White people think that they receive the brunt of racial discrimination in contemporary America, according to a new study out of Tufts and Harvard. The Perspectives on Psychological Science paper, which is based on a nation-wide sample of 208 blacks and 209 whites, argues that "whites see racism as a zero-sum game that they are now losing."
Participants in the study were asked to rate the extent to which they felt blacks and whites were the targets of discrimination in each decade from the 1950s to the 2000s on a one-to-10 scale. While they agreed that the '50s were not a good time to be black in America, by the time they got to the aughts opinions varied dramatically. Both races saw a decline in racism against blacks over the years, but white folk apparently believe it has gone down much faster than blacks do. On average, whites rated anti-white bias as more prevalent in the aughts than anti-black bias by more than a full point on the 10-point scale. And 11 percent of whites went so far as to give anti-white bias in the past decade the maximum rating of 10 compared to only two percent of whites who rated anti-black bias a 10.

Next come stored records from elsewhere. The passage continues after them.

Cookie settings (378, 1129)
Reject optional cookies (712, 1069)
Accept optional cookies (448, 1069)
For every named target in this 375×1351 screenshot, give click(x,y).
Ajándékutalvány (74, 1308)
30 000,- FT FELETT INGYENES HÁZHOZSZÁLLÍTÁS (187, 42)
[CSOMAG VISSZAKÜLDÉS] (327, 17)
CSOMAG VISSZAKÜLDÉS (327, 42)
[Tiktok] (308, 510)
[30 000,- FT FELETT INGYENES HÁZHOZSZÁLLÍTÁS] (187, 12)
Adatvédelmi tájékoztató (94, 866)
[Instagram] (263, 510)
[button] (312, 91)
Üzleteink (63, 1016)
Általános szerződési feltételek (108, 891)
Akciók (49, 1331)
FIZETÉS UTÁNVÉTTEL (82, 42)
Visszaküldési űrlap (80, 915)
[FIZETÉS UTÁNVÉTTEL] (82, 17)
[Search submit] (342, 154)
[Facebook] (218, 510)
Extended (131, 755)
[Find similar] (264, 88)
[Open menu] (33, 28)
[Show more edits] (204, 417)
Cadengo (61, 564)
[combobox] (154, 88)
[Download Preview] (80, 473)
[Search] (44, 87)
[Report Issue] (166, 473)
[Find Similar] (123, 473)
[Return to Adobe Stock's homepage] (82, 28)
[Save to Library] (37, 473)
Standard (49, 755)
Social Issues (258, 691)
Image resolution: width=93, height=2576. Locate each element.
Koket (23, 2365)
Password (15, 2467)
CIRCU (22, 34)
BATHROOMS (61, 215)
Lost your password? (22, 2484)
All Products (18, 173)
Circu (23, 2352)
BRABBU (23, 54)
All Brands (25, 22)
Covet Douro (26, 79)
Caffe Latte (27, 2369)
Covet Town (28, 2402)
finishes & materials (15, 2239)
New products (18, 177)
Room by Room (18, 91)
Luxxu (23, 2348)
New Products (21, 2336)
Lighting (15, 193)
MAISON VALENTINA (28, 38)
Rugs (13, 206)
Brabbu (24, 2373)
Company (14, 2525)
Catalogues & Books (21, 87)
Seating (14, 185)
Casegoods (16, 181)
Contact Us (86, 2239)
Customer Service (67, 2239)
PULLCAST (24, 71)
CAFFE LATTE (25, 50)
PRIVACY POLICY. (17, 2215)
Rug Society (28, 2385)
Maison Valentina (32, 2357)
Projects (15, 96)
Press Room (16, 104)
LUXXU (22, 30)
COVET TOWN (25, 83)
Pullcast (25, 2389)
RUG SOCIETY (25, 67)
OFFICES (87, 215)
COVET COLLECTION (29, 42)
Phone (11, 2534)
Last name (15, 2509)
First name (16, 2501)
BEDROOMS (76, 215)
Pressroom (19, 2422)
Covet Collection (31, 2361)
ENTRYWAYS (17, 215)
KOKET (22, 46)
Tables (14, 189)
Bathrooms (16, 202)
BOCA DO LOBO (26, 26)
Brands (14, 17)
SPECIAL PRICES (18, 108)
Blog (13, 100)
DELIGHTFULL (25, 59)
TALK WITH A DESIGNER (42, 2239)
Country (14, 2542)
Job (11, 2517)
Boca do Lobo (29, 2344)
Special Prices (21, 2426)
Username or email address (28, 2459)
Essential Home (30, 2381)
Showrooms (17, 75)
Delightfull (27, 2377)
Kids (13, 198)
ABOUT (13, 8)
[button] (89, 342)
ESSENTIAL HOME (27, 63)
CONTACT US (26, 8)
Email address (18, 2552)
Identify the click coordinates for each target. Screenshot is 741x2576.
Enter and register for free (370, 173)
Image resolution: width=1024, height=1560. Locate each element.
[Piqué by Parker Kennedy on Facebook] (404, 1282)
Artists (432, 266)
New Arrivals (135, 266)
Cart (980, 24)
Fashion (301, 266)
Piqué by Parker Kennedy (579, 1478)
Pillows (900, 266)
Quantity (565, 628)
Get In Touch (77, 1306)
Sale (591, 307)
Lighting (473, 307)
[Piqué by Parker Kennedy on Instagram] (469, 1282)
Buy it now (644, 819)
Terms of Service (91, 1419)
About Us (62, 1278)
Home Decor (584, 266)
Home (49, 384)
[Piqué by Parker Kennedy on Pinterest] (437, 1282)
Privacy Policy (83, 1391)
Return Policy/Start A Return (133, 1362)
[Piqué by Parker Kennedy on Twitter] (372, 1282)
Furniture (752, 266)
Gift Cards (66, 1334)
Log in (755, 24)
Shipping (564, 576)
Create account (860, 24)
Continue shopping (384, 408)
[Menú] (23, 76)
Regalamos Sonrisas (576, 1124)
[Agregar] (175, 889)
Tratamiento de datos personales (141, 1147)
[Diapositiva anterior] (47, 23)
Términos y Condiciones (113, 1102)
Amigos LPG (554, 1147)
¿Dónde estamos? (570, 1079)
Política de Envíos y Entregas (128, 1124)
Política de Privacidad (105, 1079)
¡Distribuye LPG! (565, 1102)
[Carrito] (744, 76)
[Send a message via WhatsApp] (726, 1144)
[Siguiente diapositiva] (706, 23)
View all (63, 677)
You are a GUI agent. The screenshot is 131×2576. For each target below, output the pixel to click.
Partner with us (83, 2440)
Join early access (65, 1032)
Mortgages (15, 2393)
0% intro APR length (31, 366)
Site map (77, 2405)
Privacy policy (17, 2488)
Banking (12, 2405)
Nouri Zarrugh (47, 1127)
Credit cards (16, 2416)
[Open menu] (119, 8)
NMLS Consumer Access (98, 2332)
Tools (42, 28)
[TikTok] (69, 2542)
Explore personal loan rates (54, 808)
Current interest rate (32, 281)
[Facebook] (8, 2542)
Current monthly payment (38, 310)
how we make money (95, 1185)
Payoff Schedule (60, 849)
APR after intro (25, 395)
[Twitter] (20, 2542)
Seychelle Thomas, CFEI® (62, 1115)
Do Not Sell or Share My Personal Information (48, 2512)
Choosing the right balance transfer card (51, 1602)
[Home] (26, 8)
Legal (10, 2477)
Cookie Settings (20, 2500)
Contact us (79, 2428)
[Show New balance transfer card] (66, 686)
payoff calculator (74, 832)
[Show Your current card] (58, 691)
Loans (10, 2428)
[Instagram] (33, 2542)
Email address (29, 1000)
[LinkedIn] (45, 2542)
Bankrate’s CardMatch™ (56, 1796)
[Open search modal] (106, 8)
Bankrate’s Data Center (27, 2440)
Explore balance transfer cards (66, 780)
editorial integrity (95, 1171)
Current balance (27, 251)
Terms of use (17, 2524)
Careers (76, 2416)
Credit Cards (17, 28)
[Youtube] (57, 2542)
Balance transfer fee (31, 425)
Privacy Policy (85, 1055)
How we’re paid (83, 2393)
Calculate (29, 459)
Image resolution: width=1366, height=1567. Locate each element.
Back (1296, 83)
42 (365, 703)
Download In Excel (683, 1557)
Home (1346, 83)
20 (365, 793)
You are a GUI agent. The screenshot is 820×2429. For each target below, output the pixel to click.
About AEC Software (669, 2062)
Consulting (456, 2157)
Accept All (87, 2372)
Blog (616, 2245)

"It's a pretty surprising finding when you think of the wide range of disparities that still exist in society, most of which show black Americans with worse outcomes than whites in areas such as income, home ownership, health and employment," co-author and Tufts Associate Professor of Psychology Samuel Sommers said of the study.
The paper's authors point out that this change in public opinion could have clear implications for future public policy debates and behavioral science research, noting that "claims of so-called reverse racism, while not new, have been at the core of an increasing number of high-profile Supreme Court cases."